Saved data entries:
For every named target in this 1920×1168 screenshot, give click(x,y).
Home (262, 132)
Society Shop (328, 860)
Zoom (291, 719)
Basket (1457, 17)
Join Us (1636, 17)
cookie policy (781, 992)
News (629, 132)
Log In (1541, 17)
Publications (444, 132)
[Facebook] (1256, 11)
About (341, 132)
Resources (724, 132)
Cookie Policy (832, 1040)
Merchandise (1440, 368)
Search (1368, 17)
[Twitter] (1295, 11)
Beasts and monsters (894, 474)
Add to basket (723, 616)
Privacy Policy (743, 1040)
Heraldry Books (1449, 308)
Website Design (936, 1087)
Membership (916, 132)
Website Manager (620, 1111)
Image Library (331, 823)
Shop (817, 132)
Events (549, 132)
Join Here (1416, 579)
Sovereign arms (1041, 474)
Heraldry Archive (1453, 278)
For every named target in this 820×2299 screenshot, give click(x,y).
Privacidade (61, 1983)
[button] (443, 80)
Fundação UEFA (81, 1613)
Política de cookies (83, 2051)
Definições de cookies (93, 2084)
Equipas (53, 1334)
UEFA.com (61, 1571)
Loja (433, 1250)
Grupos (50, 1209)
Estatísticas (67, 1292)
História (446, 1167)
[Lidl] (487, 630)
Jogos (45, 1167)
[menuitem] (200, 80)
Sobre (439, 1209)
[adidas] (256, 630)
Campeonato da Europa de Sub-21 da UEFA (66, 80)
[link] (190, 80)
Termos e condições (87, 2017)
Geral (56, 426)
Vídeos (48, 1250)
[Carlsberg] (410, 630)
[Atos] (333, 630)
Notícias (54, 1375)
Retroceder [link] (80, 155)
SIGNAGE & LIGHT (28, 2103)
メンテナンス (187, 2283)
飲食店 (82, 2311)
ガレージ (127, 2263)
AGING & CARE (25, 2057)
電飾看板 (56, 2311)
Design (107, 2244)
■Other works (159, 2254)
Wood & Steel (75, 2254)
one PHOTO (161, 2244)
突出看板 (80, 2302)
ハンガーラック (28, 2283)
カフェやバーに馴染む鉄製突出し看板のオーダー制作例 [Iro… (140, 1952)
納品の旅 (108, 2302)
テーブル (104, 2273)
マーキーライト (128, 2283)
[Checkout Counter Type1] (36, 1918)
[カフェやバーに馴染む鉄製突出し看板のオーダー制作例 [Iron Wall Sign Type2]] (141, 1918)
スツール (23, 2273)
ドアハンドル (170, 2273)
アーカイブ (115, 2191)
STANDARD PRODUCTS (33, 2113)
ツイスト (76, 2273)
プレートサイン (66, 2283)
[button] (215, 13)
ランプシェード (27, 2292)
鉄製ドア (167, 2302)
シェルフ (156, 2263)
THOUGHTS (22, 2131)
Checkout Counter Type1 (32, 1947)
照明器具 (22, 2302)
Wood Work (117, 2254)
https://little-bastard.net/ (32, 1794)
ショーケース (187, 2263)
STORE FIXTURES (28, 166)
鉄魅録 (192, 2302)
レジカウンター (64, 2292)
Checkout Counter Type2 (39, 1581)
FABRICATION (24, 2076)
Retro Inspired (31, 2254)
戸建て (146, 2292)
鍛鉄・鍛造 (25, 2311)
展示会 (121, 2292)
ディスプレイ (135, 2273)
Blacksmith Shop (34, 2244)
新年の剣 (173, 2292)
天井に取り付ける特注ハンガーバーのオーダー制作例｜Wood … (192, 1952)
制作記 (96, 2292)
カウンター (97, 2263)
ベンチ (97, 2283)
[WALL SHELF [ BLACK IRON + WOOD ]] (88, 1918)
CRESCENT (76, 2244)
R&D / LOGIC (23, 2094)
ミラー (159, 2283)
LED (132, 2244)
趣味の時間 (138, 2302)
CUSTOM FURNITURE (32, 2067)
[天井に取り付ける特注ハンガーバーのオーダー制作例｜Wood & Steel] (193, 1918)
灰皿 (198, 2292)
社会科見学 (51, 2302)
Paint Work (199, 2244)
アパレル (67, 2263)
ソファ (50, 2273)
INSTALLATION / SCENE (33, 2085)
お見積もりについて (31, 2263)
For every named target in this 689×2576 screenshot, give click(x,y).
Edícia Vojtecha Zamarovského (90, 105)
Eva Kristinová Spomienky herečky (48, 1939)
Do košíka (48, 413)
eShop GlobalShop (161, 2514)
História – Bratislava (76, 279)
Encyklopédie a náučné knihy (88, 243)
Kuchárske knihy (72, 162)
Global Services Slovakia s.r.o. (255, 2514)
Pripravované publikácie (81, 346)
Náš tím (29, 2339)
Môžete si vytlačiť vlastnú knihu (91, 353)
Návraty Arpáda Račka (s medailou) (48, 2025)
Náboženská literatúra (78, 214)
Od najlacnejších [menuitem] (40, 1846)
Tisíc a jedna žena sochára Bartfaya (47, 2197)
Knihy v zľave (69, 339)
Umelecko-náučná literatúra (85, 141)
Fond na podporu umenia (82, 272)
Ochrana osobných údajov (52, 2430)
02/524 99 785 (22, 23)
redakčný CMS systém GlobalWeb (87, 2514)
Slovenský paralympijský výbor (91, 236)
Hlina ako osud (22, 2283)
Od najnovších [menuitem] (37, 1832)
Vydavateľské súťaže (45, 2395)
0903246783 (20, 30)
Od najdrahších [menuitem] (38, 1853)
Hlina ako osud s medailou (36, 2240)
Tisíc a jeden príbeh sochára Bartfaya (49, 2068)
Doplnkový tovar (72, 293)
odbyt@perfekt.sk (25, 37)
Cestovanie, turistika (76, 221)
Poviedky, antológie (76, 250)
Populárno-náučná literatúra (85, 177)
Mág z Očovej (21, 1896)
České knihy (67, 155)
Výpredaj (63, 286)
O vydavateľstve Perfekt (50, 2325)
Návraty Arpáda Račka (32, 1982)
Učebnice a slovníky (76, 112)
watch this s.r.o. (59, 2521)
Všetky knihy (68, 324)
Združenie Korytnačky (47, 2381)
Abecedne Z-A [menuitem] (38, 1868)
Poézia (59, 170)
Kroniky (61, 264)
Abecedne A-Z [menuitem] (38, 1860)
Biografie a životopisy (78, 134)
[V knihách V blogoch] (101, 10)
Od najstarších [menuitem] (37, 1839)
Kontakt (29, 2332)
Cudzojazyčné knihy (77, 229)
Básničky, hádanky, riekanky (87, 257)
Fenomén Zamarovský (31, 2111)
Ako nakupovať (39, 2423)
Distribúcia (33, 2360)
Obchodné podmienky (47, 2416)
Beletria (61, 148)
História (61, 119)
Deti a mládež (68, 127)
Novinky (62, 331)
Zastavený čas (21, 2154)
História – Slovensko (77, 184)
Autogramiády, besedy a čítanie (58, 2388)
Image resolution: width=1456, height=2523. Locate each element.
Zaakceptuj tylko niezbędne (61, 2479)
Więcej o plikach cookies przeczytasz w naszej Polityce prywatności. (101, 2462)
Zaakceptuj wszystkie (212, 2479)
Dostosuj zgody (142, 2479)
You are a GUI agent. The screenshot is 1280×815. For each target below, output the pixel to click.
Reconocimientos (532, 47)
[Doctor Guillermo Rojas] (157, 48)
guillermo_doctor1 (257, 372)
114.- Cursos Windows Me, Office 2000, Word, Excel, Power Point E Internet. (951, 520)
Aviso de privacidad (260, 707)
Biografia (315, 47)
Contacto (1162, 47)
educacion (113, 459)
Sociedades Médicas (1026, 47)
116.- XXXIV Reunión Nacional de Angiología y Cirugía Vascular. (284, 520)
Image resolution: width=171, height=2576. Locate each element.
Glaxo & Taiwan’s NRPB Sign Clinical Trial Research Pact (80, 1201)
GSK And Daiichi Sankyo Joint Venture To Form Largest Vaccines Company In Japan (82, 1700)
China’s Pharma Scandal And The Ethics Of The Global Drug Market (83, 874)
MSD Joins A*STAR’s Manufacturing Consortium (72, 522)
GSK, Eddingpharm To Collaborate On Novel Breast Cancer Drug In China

Work task:
Exactly how many lines in the data above contain the word "Locate"? Respond with the number and nothing more.

Reply to the task:
2